## How to complete this task
Once you have located the line containing "You are a computer-use agent. The" in the material below, return it exactly along with each line after it through the line containing "Tap the 5% battery".

## Listed entries
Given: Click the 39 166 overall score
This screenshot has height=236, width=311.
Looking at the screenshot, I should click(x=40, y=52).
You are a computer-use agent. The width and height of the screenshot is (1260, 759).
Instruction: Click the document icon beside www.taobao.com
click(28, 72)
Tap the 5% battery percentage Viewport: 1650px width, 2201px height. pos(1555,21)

==

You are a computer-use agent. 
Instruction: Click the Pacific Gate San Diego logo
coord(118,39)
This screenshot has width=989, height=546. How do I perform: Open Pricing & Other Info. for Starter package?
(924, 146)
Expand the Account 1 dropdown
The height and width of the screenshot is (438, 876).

...

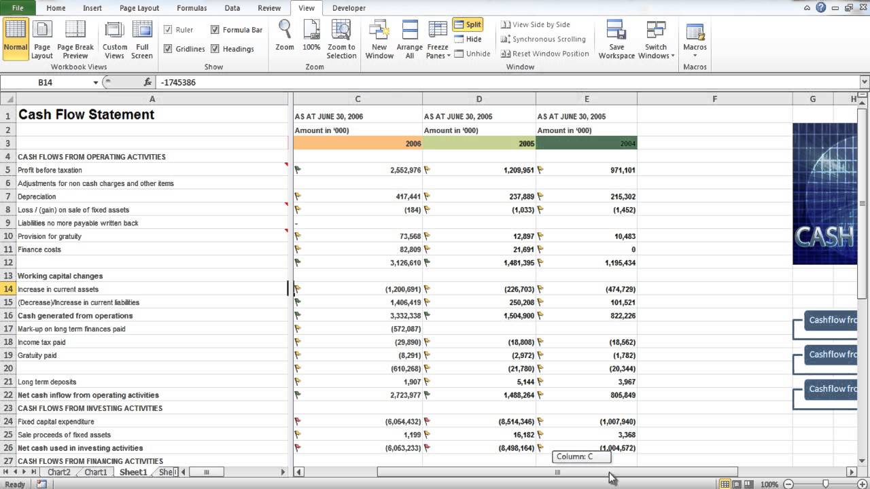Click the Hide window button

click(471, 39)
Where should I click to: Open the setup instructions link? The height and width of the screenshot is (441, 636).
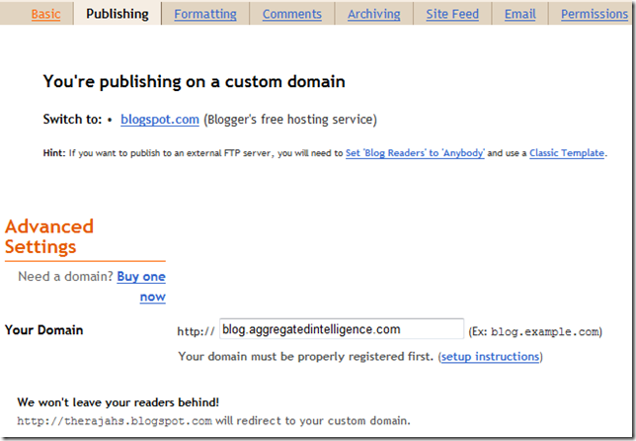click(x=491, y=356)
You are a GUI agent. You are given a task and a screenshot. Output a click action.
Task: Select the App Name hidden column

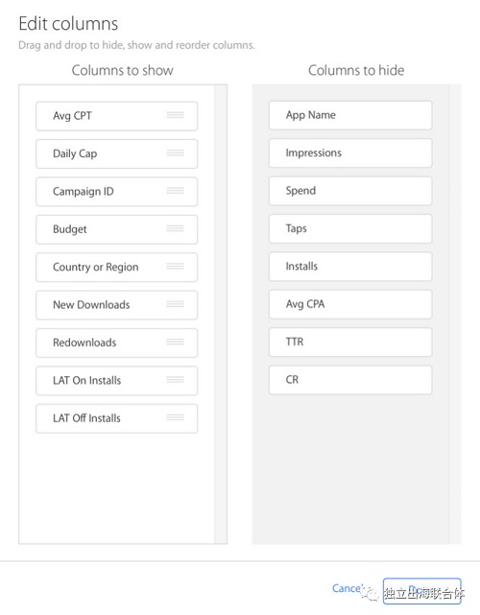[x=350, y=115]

## Answer
You are a computer-use agent. The width and height of the screenshot is (1260, 759).
Instruction: Click the document icon beside www.taobao.com
click(28, 72)
Tap the 5% battery percentage Viewport: 1650px width, 2201px height. pos(1555,21)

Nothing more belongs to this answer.